JPMorgan Chase will maintain two euro-denominated accounts in London: a primary account which will earn interest, and a secondary account which will not earn interest. JPMorgan will not be paid a fee for its services to the ETF. Instead, "it will generate income or loss based on its ability to earn a 'spread' or 'margin' over the interest it pays to the Trust by using the Trust's euro to make loans or in other banking operations," according to the prospectus, per John Spence's recent article on www.marketwatch.com.

Therefore, investors "should not expect that the Trust will be paid the best available interest rate at any time or over time."

U.S. shareholders are not insured against loss by the Federal Deposit Insurance Corp. (FDIC), according to documents filed with the Securities and Exchange Commission.

According to the prospectus, the ETF's net asset value (NAV) is based on the Federal Reserve Bank of New York Noon Buying Rate and expressed in U.S. dollars. ETF shares can trade above or below the NAV based on market supply and demand.

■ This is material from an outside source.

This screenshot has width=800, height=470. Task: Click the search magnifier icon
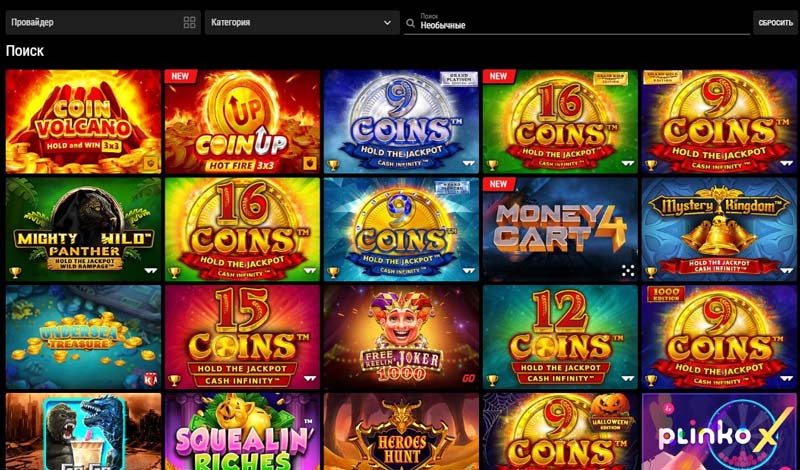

After three days of trading, the Euro Currency Trust, likely benefiting to some degree from a rising euro, the fund (currently valued at about $120 per share) had garnered about $100 million in assets.

When Rydex filed the euro ETF earlier this year, and as far as IndexUniverse.com knows, the fund represents the quickest a new type of ETF has ever been approved by the SEC and come to market. Rydex Investments manages about $14 billion in assets and is best known for its family of leveraged and inverse index funds designed for short-term traders. The company also runs two ETFs, the Rydex S&P Equal Weight and the Russell Top 50.

For the NYSE, Monday's launch represents the latest in a string of recent victories in attracting ETF listing.   In addition to winning recent high-profile listings including the FTSE/Xinhua iShares, both gold ETFs, and the FTSE/RAFI PowerShares, the Big Board also recently managed to convince iShares to move all of their ETF listings from the American Stock Exchange.